Influence of a dipping preservative treatment on the performance of wood finished with waterborne coatings
M De Meijer, J Creemers, W Cobben, P Ahola
Within a larger European research project on the performance of joinery finished with waterborne coatings, the influence of a water based dipping preservative treatment was studied in several ways. Six different waterborne coatings were tested with and without a preservative underneath the coating. The performance was tested on pine sapwood and spruce panels in a 2-year outdoor weathering trial on two different sites in Europe. The panels were evaluated visually with respect to cracking, flaking, surface mould growth and development of blue stain underneath the coating. In several cases the preservative treatment improved the performance of the coating, not only with respect to biological deterioration but also for cracking and flaking of the paint.
A limited number of coatings were also tested on L-joints according to the EN-330 and of national dutch design. The EN-330 L-joints appeared to be a more challenging substrate compared to the national type, which had a glued connection between tenon and mortise.
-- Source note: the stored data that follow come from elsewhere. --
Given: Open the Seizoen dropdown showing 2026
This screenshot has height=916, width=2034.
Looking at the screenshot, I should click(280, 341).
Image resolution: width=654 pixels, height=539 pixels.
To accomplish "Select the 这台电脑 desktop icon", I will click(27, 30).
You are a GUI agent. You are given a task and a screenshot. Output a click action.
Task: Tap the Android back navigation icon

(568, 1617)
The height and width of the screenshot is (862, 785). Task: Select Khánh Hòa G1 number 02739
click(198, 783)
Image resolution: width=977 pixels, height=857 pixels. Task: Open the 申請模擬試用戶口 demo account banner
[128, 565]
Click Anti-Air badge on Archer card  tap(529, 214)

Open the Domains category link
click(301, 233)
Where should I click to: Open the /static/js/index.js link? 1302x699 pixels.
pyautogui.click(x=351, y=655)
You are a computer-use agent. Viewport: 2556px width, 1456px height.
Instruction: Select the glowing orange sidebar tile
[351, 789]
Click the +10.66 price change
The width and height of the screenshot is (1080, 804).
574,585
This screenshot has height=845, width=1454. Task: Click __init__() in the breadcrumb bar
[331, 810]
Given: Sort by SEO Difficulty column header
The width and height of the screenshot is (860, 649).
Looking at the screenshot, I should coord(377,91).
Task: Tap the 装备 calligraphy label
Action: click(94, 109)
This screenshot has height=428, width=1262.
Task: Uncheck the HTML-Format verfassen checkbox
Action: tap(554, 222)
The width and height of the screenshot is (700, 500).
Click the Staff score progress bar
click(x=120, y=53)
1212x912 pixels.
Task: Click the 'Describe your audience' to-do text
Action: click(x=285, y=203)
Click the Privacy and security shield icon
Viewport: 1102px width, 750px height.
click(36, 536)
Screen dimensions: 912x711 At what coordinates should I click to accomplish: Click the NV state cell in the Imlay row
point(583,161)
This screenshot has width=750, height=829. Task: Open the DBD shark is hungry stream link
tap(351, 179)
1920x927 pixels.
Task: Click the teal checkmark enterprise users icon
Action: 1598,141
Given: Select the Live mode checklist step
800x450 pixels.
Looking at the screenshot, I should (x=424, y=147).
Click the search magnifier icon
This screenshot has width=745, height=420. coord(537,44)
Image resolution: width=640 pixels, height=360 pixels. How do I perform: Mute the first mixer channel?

The influence of the preservative on the moisture content of the wood was evaluated by monthly weighing of the samples exposed outdoors and by laboratory measurements of the coating permeability. At least in laboratory trials the dipping treatment caused a slight reduction of the water permeability. This is most likely the result of the polymeric binder material present in the preservative. The presence of polymeric material underneath the coating was also confirmed in a microscopic evaluation of the distribution of the dipping preservative. The preservative was not equally distributed in the wood, but showed a clear preference for the ray-tissue.